As pleasant as motion and animations are, there are some downsides to consider. While browser support is better than ever, it is still early in the implementation and (as always) not all browsers handle the code the same way. If the user has an outdated browser or bad connection, the animation can be jumpy or not work at all, which results in a bad experience. The animations are not free and add additional weight and data usage to the product, which can often have the developers rolling their eyes.
Performance is key, and it’s important to always offer a fall back. Designers need to be aware of technical limitations and collaborate with developers so the site performs efficiently, always.
The purpose of the animations should be clearly defined before being added to a product, and carefully placed.
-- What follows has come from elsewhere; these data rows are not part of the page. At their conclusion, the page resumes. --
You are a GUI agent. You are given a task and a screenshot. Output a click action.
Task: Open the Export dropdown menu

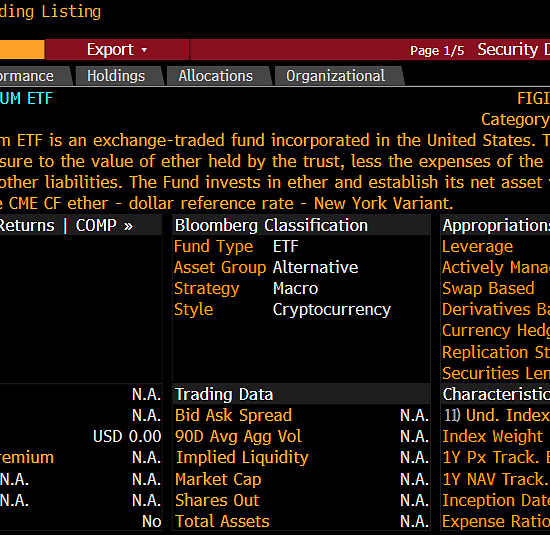(117, 49)
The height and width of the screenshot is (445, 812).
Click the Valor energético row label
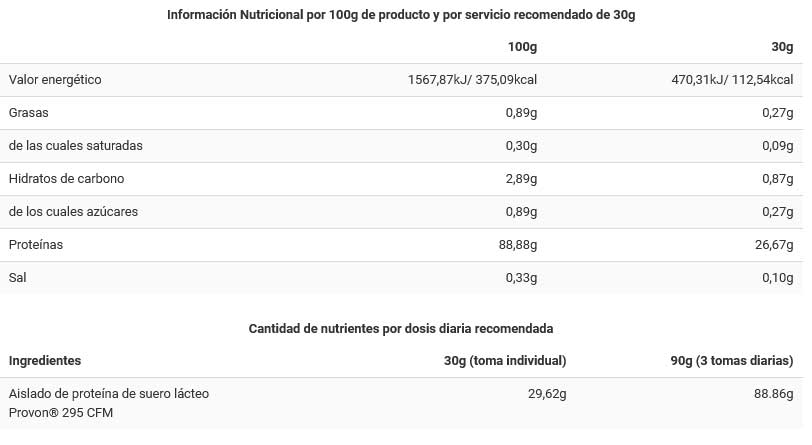click(55, 80)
When animations are over-used, they get in the user’s way and make it more difficult to accomplish a task. Certain animations might be nice the first time, but become annoying when used too frequently. Provide feedback without being over-whelming, and direct the user’s attention.
Another thing to keep in mind is that time is experienced subjectively. Animations progressing from slow-to-fast are perceived as lagging and give the impression of a slow product. User feedback should be provided quickly. The faster progress is shown, the quicker the user is engaged.
When Abraham Lincoln gave the Gettysburg Address his goal was to unite two opposing sides to drop their weapons and join forces, which is often the state of designers and developers when it comes to interaction animations. By working together we can implement motion into user interfaces that improves upon the humanities of the product, yet does not sacrifice performance. So that a better web by the people, for the people, shall not perish from this earth. In short, when done properly, sophisticated UI animation is, in my opinion, the future of web and product design interactions.